If someone from US want to see sales figures from a store in Germany, formatted using the german currency, you would need to use locale="de_DE" to get the currency right, e.g. 100,00 €. The decimal and grouping separator is then also from the de_DE locale. This may lead to some confusion because people from US know the "," as thousand separator. Therefore a "currency" attribute is available, so that the output from <i18n:number type="currency" locale="en_US" currency="de_DE">100</i18n:number> results in 100.00 €

Also, date and number formatting can be used with substitution params. type attribute must be used with params to indicate the param type (date, number, currency, ...). Default type is string.

<i18n:translate>
  <i18n:text>
    You have to pay {0} for {1} pounds or {2} of your profit. Valid from {3}
  </i18n:text>
  <i18n:param type="currency"
              pattern="$#,##0.00">102.5</i18n:param>
  <i18n:param type="number" value="2.5">
  <i18n:param type="percent" value="0.10" />    
  <i18n:param type="date" pattern="dd-MMM-yy" />
</i18n:translate>

Result will be like this: You have to pay $102.5 for 2.5 pounds or 10% of your profit. Valid from 13-Jun-01

Catalogues (Dictionaries)

Message catalogues contain translations to be used by the i18n transformer.

Catalogues format

A single message catalogue file contains translations for a particular language, e.g.:

<?xml version="1.0"?>
  <!-- message catalogue file for locale ... -->
  <catalogue xml:lang="locale">
         <message key="key">text</message>
         <message key="other_key">Other text</message>         
         ....
  </catalogue>

Where key attribute specifies a particular message for that language.

Usage

Files to be translated contain i18n markup. At runtime, the i18n transformer will find a message catalogue for the user's locale, and will appropriately replace the text between the <i18n:text> markup, using either the value between the tags as the lookup key or the value of the key attribute if specified. In the latter case the body value of the tag will be used in case of the not found translation.

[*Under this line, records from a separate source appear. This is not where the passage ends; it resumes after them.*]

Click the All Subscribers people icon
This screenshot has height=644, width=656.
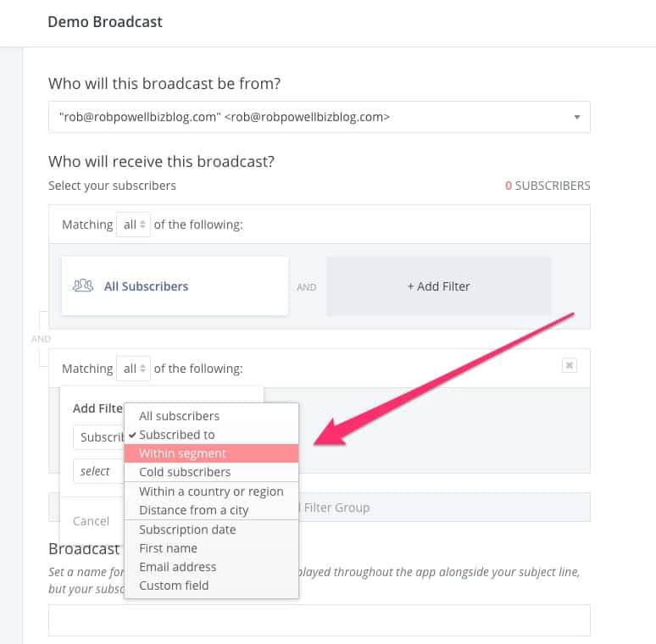point(83,286)
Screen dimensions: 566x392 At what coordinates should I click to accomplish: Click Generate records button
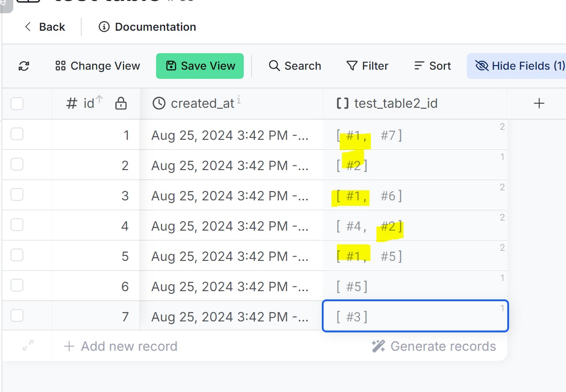(434, 346)
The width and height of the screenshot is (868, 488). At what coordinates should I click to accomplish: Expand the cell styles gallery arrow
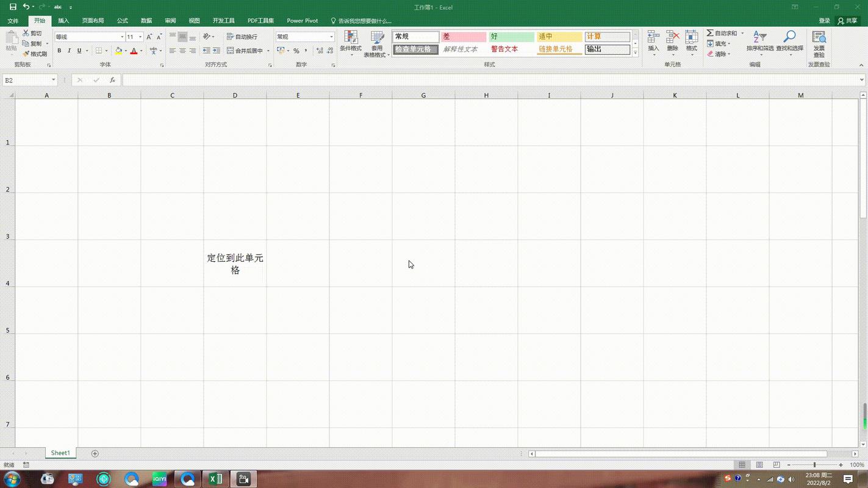click(x=635, y=52)
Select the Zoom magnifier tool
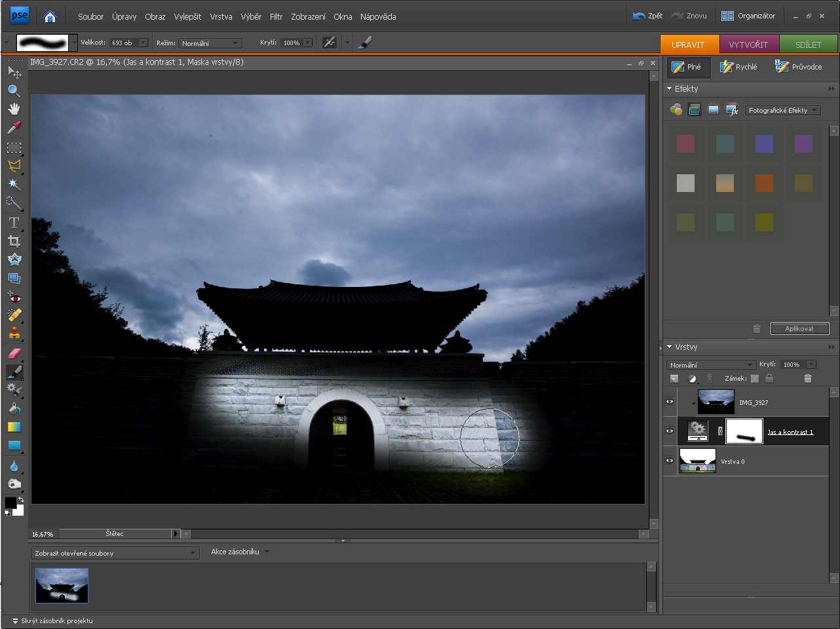 point(14,90)
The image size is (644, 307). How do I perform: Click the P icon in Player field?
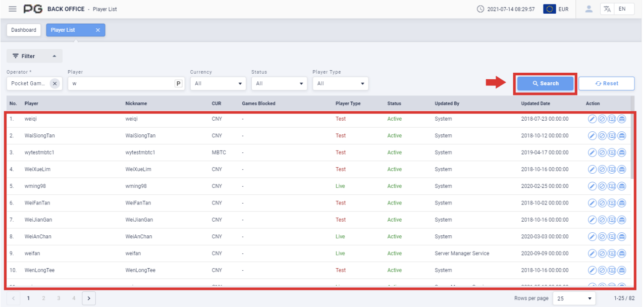[178, 84]
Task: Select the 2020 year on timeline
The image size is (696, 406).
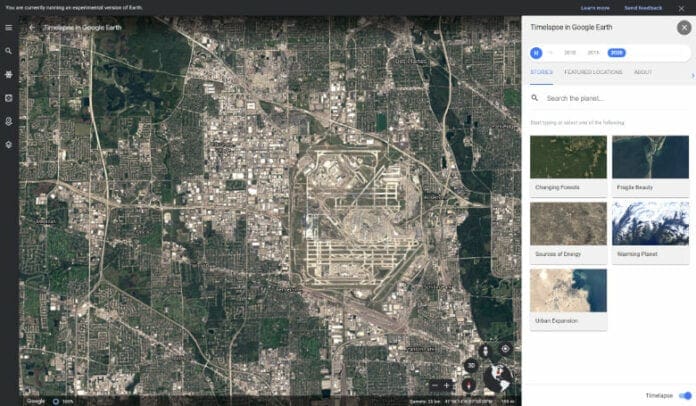Action: click(x=616, y=52)
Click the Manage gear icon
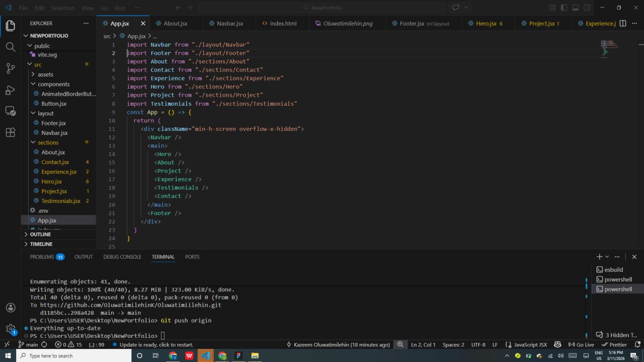 pos(10,329)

If the i18n transformer cannot find an appropriate message catalogue for the user's given locale, it will recursively try to locate a parent message catalogue, until a valid catalogue can be found. ie:

  • catalogue_language_country_variant.xml
  • catalogue_language_country.xml
  • catalogue_language.xml
  • catalogue.xml

eg: Assuming a basename of messages and a locale of en_AU (no variant), the following search will occur:

  • messages_en_AU.xml
  • messages_en.xml
  • messages.xml

This allows the developer to write a hierarchy of message catalogues, at each defining messages with increasing depth of variation.

Sitemap configuration

<map:transformer name="i18n"
     src="org.apache.cocoon.transformation.I18nTransformer">

     <catalogues default="messages">
       <catalogue id="messages" name="messages" location="translations"/>
       <catalogue id="menu" name="menu" location="{defaults:skin}/translations"/>
     </catalogues>
     <untranslated-text>untranslated</untranslated-text>
     <cache-at-startup>true</cache-at-startup>
</map:transformer>

where:

  • catalogues: container element in which the catalogues are defined. It must have an attribute 'default' whose value is one of the id's of the catalogue elements. (mandatory).
  • catalogue: specifies a catalogue. It takes 3 required attributes: id (can be wathever you like), name (base name of the catalogue) and location (location of the message catalogue). The name and location attributes can contain references to "input modules" (same syntax as in other places in the sitemap). They are resolved on each usage of the transformer, so they can refer to e.g. request parameters. (at least 1 catalogue element required).
  • untranslated-text: text used for untranslated keys (default is to output the key name). For the i18n:text element, this will only be used if the content of the i18n:text element was empty (thus when the key was specified using the i18n:key attribute). Otherwise the content of the i18n:text element will be outputted when no translation is found.
  • cache-at-startup: flag whether to cache messages at startup (false by default).
Note
The configuration syntax was changed to add support for configuring mulitple catalogues. The old syntax, using the elements 'catalogue-name' and 'catalogue-location', is still supported, but cannot be used concurrently with the new syntax.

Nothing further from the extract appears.